挽歌看着这温柔的眼神,突然有种此生不离不弃的想法。
只是这一想法又转眼便是消逝殆尽了,她相信会有一个人,让得她死生契阔。
只是为何她总觉得那个人却不是年逸寒?!
“其实这些年来,我过得还算蛮好的。这得多亏了弦夜大哥了,要不是他救了我,又替我换脸,只怕我早就死过去了。”

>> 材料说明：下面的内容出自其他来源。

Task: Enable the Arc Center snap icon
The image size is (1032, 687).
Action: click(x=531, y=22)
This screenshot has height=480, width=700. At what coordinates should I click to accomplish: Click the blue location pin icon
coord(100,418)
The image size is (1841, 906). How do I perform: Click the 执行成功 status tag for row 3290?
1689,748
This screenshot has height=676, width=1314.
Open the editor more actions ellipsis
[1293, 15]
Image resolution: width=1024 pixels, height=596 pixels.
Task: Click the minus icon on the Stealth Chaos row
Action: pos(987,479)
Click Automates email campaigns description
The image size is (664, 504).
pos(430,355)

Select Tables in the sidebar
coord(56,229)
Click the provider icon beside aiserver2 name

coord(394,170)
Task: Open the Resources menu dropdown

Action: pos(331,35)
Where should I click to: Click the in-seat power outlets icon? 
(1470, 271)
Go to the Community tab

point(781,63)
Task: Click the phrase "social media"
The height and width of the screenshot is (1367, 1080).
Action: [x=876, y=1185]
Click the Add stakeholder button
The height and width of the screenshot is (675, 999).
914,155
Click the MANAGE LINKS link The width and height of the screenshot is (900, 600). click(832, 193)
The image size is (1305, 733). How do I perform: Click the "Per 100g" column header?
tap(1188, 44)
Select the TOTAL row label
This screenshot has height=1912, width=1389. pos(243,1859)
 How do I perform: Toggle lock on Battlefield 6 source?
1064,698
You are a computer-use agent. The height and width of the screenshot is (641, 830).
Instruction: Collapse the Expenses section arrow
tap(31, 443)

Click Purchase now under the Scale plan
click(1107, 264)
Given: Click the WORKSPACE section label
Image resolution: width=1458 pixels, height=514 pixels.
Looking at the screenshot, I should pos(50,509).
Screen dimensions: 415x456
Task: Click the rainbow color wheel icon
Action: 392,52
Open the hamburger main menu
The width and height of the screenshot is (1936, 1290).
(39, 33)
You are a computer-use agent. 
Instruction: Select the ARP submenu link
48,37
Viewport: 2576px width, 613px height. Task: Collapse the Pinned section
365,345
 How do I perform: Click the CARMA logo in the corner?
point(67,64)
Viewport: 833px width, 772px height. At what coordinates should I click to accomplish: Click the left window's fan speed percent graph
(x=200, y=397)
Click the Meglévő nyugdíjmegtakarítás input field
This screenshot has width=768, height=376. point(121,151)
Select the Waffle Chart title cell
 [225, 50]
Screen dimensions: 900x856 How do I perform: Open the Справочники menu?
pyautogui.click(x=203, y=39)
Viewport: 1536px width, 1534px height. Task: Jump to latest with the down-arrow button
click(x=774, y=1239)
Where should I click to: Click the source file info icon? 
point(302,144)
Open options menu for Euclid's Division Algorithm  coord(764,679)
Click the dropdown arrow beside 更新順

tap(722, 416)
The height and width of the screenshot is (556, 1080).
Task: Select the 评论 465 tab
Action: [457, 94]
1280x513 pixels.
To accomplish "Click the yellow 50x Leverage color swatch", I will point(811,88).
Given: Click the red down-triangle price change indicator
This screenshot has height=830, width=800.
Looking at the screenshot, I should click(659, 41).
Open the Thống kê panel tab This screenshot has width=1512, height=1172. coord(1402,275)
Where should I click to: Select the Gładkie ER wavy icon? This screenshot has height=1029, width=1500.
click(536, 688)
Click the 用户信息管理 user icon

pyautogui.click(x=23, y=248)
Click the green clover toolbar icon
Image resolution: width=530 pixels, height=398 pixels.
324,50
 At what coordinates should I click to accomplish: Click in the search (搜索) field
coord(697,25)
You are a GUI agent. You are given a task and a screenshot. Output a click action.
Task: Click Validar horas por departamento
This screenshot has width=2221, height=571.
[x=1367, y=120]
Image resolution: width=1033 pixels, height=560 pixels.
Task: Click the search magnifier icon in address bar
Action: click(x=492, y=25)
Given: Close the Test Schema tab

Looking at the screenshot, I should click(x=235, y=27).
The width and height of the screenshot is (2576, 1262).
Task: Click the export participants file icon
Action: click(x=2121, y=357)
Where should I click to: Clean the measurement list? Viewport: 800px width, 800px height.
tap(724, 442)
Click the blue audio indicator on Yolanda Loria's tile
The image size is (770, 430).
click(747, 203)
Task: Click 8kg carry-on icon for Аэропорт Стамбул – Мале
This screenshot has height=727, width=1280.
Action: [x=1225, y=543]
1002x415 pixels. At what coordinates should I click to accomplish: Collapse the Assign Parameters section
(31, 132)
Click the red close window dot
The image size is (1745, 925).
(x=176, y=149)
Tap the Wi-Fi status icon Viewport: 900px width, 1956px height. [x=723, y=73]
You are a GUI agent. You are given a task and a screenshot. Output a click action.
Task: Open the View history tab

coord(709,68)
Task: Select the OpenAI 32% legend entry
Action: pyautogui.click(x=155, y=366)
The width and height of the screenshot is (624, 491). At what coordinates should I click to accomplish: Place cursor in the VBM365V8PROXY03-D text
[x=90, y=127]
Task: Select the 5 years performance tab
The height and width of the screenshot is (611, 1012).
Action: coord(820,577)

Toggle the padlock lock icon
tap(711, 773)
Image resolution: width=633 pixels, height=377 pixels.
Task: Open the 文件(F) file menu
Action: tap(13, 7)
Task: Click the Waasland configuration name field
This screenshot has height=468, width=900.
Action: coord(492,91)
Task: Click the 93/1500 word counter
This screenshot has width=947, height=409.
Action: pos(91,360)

挽歌回想着这五年来的事情,不禁感慨万千,最想要的便是感谢弦夜的照顾吧。
想起弦夜,挽歌心里有着太多复杂的感想。
他们一起生活了五年,他帮助自己太多太多,都是这般无所求。
在她最困难的时候,扶持她,宽慰她。
他们杀敌时,也是那么的默契,配合得那么天衣无缝。
这个世上,只怕再也不会有第二个男人,会如弦夜这般对待自己。就算是年逸寒都做不到。
年逸寒看着陷入沉思的挽歌,知道她在想什么,年逸寒拉过椅子,让挽歌坐了下来。
“咱们邀请弦夜来参加我们的婚礼吧。”
年逸寒这般的安排着,到时不止弦夜,他会邀请所有黑山寨的当家一起来参加。
“不用了!”
挽歌想都没想便是开口拒绝道。因紧张而加重了的语气,让得这三个字像一枚石子投入古井里一般,掀起一层一层的波澜。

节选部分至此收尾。